I feel a shiver trace my spine.
“When I got to the cottage,” Red says, voice flat now, stripped bare, “the door was off its hinges.”
Ashlyn sucks in a breath.
“The place was… destroyed,” Red goes on. “Furniture overturned. Shelves smashed. Flour everywhere, soaked through with blood until it looked like pink mud.” Her throat bobs once. “There was gore on the walls. On the table. On the floor where Nanna used to sit and knead the dough.” She stops and for a heartbeat, I think she might not go on. Then she does.
“I didn’t find her whole,” Red says quietly. “But I found enough.”
My hands curl into my sleeves, nails biting into fabric.

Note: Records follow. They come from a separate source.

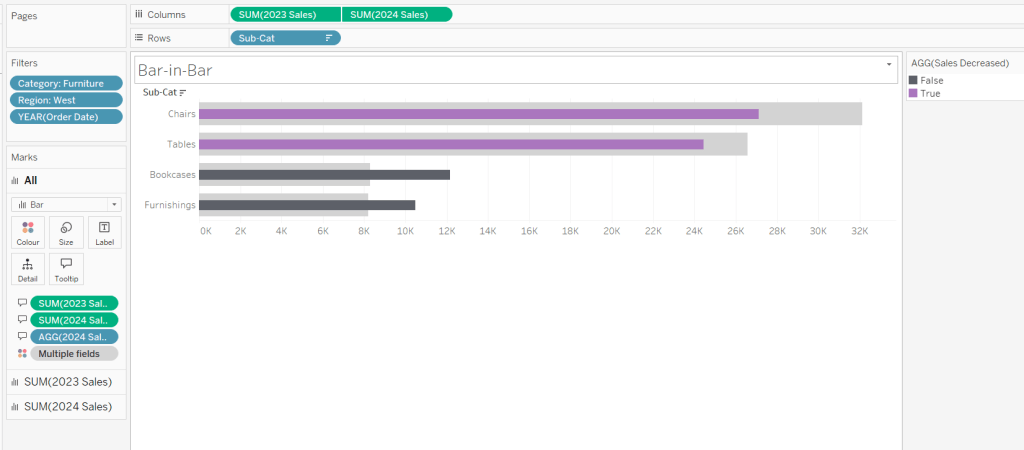The height and width of the screenshot is (450, 1024).
Task: Click the sort icon beside Sub-Cat header
Action: 183,92
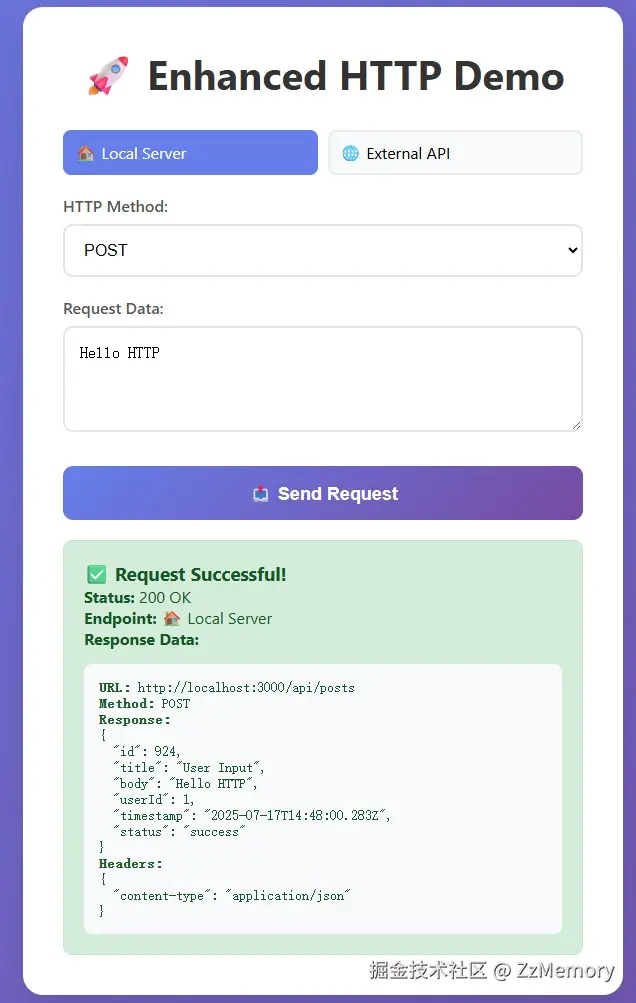Switch to the External API endpoint
The image size is (636, 1003).
(455, 152)
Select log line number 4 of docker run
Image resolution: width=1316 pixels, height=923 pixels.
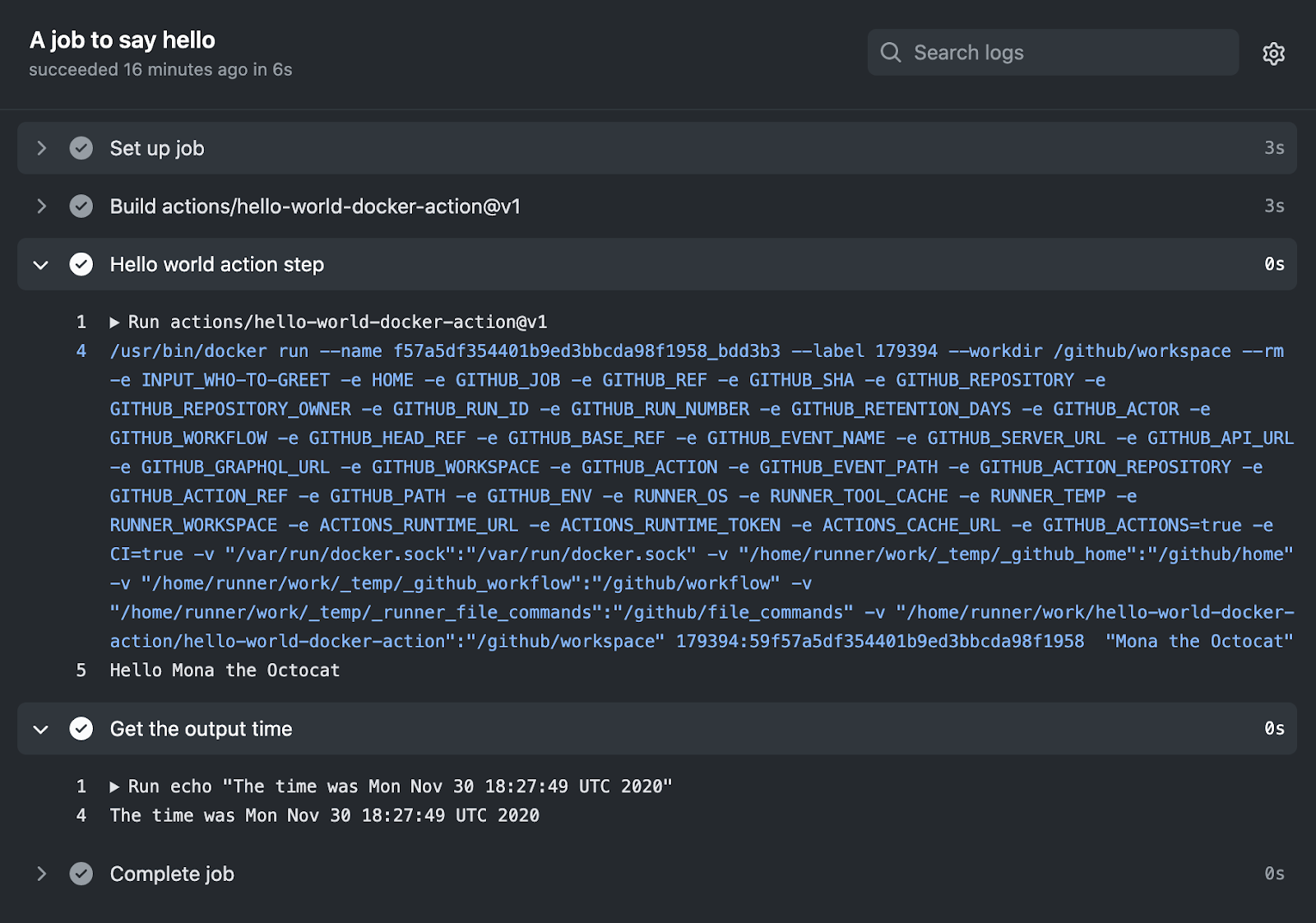coord(81,351)
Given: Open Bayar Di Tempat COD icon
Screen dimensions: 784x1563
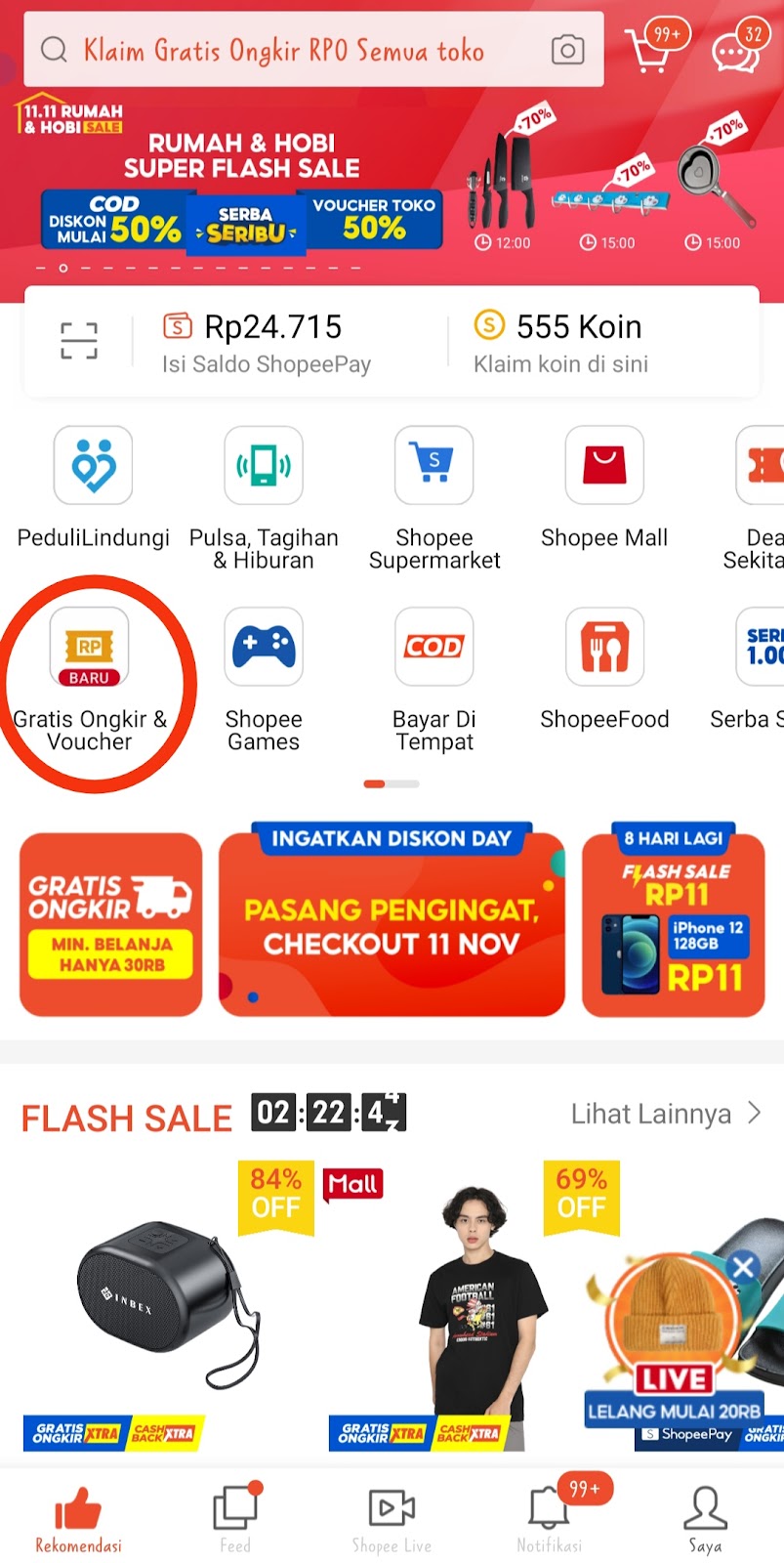Looking at the screenshot, I should [434, 647].
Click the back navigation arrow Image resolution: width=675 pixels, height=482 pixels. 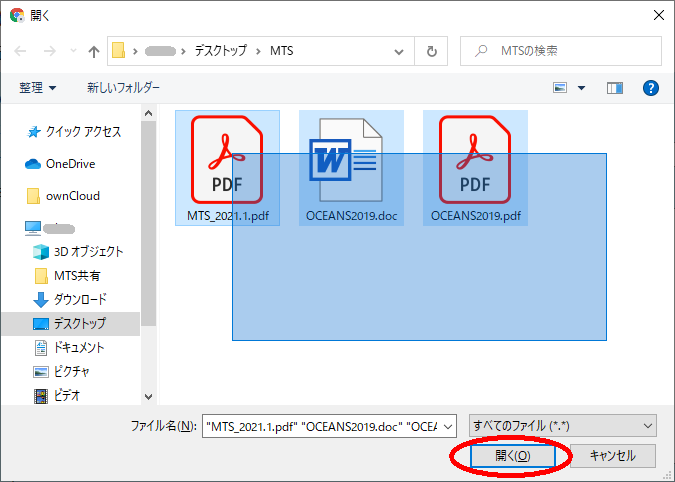(21, 50)
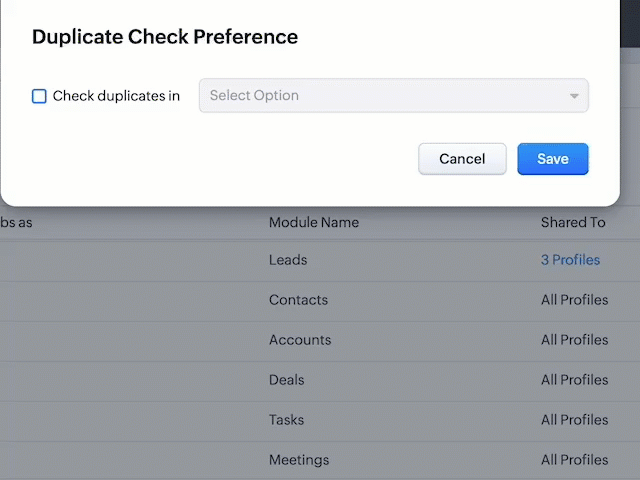The width and height of the screenshot is (640, 480).
Task: Click the dropdown arrow caret icon
Action: [574, 96]
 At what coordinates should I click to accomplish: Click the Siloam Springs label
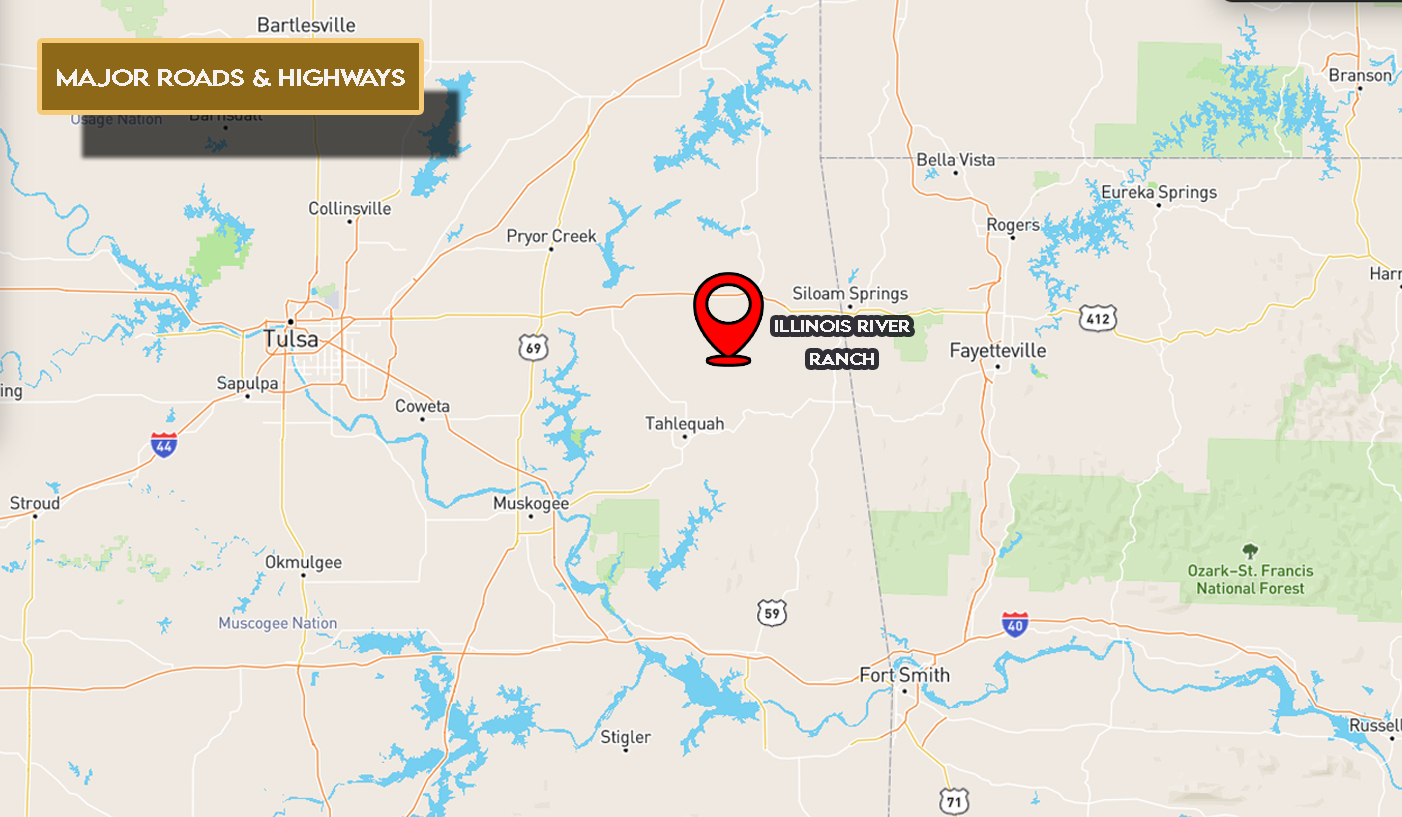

“I knew what had done it,” she continues. “Rogue wolves. Not pack-bound. Not sane. They leave a mess. And Nanna…” Her mouth tightens. “Nanna took one of them down before they got her.” She looks up then, eyes burning. “I found it not far from the house. Dead. Throat crushed. She’d gone for the kill like she taught me.” A sharp, humourless huff. “Stubborn to the end.” Silence stretches around us, thick and aching. “I buried what was left of her myself,” Red says. “Right at the edge of the woods. Close enough that she could keep watch, if she wanted to.” My throat aches, and I don’t trust myself to speak.
“That night,” Red says, her voice hardening, “I swore I wouldn’t let anyone else die like that if I could stop it. Not to wolves. Not to spirits. Not to anything that crawls out of these trees thinking it has the right to feed on fear.” She straightens, something fierce and unyielding settling into her posture. “I stayed,” she says. “Learned the deeper paths. The older magic. The things Nanna warned me about but hoped I’d never have to face.” Her lips curve, sharp and grim. “Turns out I was good at it.”
Ashlyn shifts. “That’s why they call you Red,” she says softly.
Red’s gaze flicks to her. “Not because of the cloak,” she agrees. “That was Nanna’s.” A beat. “They call me Red because most of the time, when people see me, I’m covered in the blood of whatever thought it could hunt them instead.”
The forest creaks softly behind us, branches shifting in the breeze. I believe her. Red’s eyes move between Ashlyn and me now, assessing again, weighing something unseen. The story hangs heavy in the air, settling into my bones like cold truth. Finally, she speaks again.
“So,” she says, voice even but sharp with intent, “tell me something.”
I lift my chin, meeting her gaze.
“You travel with the Beast King,” Red says, eyes flicking briefly toward where Damien stands watch at the edge of the clearing. “For what purpose do you travel through my woods?”
The question lands, deliberate and dangerous. And I know, with a certainty that curls low in my gut—Our answer matters.